Source data
☆ ☆ ☆ ☆ ☆
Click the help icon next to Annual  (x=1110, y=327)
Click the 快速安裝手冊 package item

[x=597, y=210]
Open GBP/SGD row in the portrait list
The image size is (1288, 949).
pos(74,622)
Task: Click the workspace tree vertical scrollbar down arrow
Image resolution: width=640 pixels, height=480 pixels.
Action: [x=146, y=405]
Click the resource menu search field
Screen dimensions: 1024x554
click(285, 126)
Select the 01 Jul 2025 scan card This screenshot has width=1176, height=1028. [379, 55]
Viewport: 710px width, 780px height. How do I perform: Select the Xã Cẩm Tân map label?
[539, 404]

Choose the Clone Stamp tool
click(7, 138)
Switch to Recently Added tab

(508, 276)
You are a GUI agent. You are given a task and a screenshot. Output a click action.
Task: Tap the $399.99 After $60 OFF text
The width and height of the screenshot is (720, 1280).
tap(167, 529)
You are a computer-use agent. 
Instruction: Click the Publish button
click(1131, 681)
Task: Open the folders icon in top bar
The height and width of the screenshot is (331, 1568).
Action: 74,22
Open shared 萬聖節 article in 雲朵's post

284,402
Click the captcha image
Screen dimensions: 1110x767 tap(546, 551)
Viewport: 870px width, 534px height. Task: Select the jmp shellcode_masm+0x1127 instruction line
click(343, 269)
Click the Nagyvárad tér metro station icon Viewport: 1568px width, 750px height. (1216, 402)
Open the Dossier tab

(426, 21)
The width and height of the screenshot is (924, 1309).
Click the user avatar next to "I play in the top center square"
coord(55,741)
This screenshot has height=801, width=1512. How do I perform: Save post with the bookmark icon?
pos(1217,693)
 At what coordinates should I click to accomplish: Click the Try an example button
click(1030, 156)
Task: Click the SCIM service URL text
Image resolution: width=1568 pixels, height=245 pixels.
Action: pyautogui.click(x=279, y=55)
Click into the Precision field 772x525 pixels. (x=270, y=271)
☆ ☆ ☆ ☆ ☆
Each record above should be set down again in its exact wording.

# [RESPONSE FOR THIS EXERCISE]
Click the help icon next to Annual  (x=1110, y=327)
Click the 快速安裝手冊 package item

[x=597, y=210]
Open GBP/SGD row in the portrait list
The image size is (1288, 949).
pos(74,622)
Task: Click the workspace tree vertical scrollbar down arrow
Image resolution: width=640 pixels, height=480 pixels.
Action: [x=146, y=405]
Click the resource menu search field
Screen dimensions: 1024x554
click(285, 126)
Select the 01 Jul 2025 scan card This screenshot has width=1176, height=1028. [379, 55]
Viewport: 710px width, 780px height. How do I perform: Select the Xã Cẩm Tân map label?
[539, 404]

Choose the Clone Stamp tool
click(7, 138)
Switch to Recently Added tab

(508, 276)
You are a GUI agent. You are given a task and a screenshot. Output a click action.
Task: Tap the $399.99 After $60 OFF text
The width and height of the screenshot is (720, 1280).
tap(167, 529)
You are a computer-use agent. 
Instruction: Click the Publish button
click(1131, 681)
Task: Open the folders icon in top bar
The height and width of the screenshot is (331, 1568).
Action: 74,22
Open shared 萬聖節 article in 雲朵's post

284,402
Click the captcha image
Screen dimensions: 1110x767 tap(546, 551)
Viewport: 870px width, 534px height. Task: Select the jmp shellcode_masm+0x1127 instruction line
click(343, 269)
Click the Nagyvárad tér metro station icon Viewport: 1568px width, 750px height. (1216, 402)
Open the Dossier tab

(426, 21)
The width and height of the screenshot is (924, 1309).
Click the user avatar next to "I play in the top center square"
coord(55,741)
This screenshot has height=801, width=1512. How do I perform: Save post with the bookmark icon?
pos(1217,693)
 At what coordinates should I click to accomplish: Click the Try an example button
click(1030, 156)
Task: Click the SCIM service URL text
Image resolution: width=1568 pixels, height=245 pixels.
Action: pyautogui.click(x=279, y=55)
Click into the Precision field 772x525 pixels. (x=270, y=271)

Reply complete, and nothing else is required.